In [28]:
#CELL 1 — Extract
import pandas as pd

def extract_csv(filepath: str) -> pd.DataFrame:
    df = pd.read_csv(filepath)
    print(f"[EXTRACT] Loaded {len(df)} rows from {filepath}")
    return df

csv_path = r"C:\Users\mshha\Downloads\Singaporejobmkt25\Job Market Singapore.csv"
df_raw = extract_csv(csv_path)

df_raw.head()


[EXTRACT] Loaded 30000 rows from C:\Users\mshha\Downloads\Singaporejobmkt25\Job Market Singapore.csv


Unnamed: 0,year,month,job_title,industry,experience_level,salary_min_sgd,salary_max_sgd,salary_median_sgd,number_of_openings,demand_index,...,job_title_encoded,industry_encoded,city_encoded,state_encoded,education_requirement_encoded,job_type_encoded,skills_required_encoded,hiring_trend_encoded,season_encoded,salary_band
0,2025,8,Nurse,Healthcare,Mid,47805,91340,61635,50,88,...,9,7,6,5,2,0,20334,0,2,Low
1,2024,8,Accountant,Education,Mid,64587,88440,80131,11,59,...,0,3,14,4,1,1,11148,1,2,Medium
2,2023,12,Sales Manager,Healthcare,Senior,72101,200310,102353,20,14,...,11,7,10,3,2,0,479,0,3,Medium
3,2025,3,Sales Manager,HR,Entry,49206,89357,72762,38,51,...,11,6,4,3,4,2,2416,2,1,Low
4,2024,9,Accountant,Healthcare,Senior,70901,119864,104762,22,41,...,0,7,11,5,2,2,16017,1,0,Medium


In [29]:
#CELL 2 — Clean (your original logic kept)
def clean_jobs(df: pd.DataFrame) -> pd.DataFrame:
    df = df.drop_duplicates()

    df["job_title"] = df["job_title"].str.strip().str.title()
    df["industry"] = df["industry"].str.strip().str.title()
    df["experience_level"] = df["experience_level"].str.strip().str.title()

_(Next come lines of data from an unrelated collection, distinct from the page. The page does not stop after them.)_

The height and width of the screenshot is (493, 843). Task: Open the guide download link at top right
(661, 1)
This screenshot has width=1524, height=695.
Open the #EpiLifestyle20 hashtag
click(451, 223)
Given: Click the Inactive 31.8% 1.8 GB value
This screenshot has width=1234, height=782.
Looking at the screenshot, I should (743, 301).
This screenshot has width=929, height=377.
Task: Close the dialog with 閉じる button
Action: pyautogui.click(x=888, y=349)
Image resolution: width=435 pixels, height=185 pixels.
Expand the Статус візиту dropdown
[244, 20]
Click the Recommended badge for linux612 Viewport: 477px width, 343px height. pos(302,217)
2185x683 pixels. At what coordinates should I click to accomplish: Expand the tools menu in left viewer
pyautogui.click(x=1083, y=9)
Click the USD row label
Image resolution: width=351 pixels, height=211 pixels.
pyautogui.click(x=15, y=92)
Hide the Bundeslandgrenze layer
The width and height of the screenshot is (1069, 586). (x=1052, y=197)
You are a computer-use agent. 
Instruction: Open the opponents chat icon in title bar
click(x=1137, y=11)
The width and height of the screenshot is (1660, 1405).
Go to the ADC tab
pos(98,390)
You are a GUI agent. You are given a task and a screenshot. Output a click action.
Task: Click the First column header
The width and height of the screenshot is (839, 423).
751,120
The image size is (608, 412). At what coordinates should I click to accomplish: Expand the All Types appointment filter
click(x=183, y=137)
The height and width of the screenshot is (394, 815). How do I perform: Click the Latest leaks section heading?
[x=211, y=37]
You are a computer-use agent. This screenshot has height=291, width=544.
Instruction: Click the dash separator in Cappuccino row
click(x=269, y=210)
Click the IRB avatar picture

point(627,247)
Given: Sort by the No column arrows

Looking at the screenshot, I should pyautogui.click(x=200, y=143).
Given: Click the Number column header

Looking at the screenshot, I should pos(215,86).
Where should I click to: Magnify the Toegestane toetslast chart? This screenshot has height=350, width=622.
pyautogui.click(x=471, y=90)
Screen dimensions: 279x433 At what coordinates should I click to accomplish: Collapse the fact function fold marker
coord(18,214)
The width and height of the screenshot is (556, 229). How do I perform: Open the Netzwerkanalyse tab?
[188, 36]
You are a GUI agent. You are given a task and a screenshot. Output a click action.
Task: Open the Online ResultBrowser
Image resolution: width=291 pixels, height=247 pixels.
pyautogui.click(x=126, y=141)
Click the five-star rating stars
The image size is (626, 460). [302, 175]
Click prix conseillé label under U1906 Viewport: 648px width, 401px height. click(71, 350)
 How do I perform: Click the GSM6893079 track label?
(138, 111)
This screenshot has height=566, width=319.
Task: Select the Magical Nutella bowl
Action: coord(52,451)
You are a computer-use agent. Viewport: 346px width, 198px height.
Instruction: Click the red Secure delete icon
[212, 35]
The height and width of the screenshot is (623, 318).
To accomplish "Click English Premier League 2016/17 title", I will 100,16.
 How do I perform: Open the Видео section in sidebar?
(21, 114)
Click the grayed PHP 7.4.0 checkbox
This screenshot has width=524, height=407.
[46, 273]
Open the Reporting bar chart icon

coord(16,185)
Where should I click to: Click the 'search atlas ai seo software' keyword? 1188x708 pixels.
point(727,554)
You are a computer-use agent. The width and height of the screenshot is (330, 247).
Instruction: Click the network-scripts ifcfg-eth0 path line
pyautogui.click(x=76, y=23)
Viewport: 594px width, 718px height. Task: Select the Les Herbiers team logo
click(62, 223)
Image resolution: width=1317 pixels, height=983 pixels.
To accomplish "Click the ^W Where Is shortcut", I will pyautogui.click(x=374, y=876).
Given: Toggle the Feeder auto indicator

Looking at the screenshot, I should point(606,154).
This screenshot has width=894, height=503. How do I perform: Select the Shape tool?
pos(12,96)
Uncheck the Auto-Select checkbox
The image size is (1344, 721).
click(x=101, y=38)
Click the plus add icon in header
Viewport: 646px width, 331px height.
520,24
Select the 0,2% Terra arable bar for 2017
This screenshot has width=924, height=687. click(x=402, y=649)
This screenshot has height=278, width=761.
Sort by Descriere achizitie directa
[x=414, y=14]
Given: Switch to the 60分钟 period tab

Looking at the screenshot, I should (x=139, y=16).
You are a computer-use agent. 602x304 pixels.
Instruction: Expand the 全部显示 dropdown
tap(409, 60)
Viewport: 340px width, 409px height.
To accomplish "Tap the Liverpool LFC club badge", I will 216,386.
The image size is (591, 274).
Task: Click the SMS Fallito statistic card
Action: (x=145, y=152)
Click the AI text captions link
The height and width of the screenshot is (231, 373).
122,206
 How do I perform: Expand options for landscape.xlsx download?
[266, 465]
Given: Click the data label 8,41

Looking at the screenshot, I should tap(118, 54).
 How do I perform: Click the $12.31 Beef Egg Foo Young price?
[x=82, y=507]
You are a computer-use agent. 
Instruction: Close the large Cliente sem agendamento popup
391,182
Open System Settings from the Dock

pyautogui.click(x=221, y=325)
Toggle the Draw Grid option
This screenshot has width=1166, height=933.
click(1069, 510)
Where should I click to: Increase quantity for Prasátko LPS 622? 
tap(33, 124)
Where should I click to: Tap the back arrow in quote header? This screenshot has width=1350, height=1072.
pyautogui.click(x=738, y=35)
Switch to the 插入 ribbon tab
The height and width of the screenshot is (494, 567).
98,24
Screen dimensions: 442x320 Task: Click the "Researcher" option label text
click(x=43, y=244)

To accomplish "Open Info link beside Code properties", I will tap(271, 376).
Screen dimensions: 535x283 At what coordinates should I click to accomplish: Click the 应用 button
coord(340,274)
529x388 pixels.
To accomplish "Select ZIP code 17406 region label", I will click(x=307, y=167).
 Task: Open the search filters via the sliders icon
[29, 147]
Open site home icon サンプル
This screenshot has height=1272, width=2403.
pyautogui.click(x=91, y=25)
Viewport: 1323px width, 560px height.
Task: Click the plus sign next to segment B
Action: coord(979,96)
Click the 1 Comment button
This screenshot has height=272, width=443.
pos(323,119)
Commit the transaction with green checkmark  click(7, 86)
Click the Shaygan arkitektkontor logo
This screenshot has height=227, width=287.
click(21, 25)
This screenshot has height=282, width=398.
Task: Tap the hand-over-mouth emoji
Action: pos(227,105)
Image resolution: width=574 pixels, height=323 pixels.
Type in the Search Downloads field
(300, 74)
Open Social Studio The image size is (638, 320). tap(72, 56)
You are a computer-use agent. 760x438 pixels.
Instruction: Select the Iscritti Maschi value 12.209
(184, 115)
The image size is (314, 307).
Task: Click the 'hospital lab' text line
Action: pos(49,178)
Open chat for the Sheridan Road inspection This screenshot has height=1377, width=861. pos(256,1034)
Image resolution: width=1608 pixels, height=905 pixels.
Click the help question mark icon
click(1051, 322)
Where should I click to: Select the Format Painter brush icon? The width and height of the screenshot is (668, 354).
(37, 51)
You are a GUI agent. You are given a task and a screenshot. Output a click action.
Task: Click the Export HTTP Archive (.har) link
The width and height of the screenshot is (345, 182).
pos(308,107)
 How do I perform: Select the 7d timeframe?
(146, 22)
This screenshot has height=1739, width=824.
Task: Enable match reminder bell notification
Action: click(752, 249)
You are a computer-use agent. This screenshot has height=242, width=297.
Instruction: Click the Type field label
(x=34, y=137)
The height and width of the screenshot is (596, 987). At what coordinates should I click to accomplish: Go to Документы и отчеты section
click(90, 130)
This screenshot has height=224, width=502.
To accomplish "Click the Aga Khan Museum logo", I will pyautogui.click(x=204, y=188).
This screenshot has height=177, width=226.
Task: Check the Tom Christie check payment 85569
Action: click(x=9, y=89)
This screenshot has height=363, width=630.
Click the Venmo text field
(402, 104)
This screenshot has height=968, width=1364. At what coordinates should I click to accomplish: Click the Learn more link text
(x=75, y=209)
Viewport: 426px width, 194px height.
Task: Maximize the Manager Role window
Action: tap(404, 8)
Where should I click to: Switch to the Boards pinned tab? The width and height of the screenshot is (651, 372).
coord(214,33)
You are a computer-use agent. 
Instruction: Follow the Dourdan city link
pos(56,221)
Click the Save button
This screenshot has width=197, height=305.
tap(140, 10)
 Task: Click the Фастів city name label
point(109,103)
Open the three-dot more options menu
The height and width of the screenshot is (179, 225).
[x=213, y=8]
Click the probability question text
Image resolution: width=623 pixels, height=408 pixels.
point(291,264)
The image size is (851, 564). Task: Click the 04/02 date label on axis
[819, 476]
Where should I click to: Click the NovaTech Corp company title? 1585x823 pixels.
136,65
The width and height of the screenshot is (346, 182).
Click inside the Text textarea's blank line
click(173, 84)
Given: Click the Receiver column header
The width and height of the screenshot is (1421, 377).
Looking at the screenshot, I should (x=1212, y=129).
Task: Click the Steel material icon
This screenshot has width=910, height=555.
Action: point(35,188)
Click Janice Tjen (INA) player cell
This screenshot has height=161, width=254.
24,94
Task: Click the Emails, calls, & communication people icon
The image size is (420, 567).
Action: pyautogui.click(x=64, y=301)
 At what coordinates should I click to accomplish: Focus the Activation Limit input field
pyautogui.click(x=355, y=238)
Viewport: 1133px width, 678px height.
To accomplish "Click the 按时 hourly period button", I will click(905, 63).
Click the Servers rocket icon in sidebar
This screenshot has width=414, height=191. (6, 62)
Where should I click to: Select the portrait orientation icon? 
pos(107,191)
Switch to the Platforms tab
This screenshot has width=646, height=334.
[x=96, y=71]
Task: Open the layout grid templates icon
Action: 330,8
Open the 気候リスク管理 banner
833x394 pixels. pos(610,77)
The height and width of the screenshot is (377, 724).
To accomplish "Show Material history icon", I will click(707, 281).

    df["skills_required"] = df["skills_required"].astype(str).str.lower()

    salary_cols = ["salary_min_sgd", "salary_max_sgd", "salary_median_sgd"]
    for col in salary_cols:
        df[col] = pd.to_numeric(df[col], errors="coerce")

    # Synthetic company names
    df["company_name"] = df.groupby("industry").cumcount().astype(str)
    df["company_name"] = df["industry"] + " Corp " + df["company_name"]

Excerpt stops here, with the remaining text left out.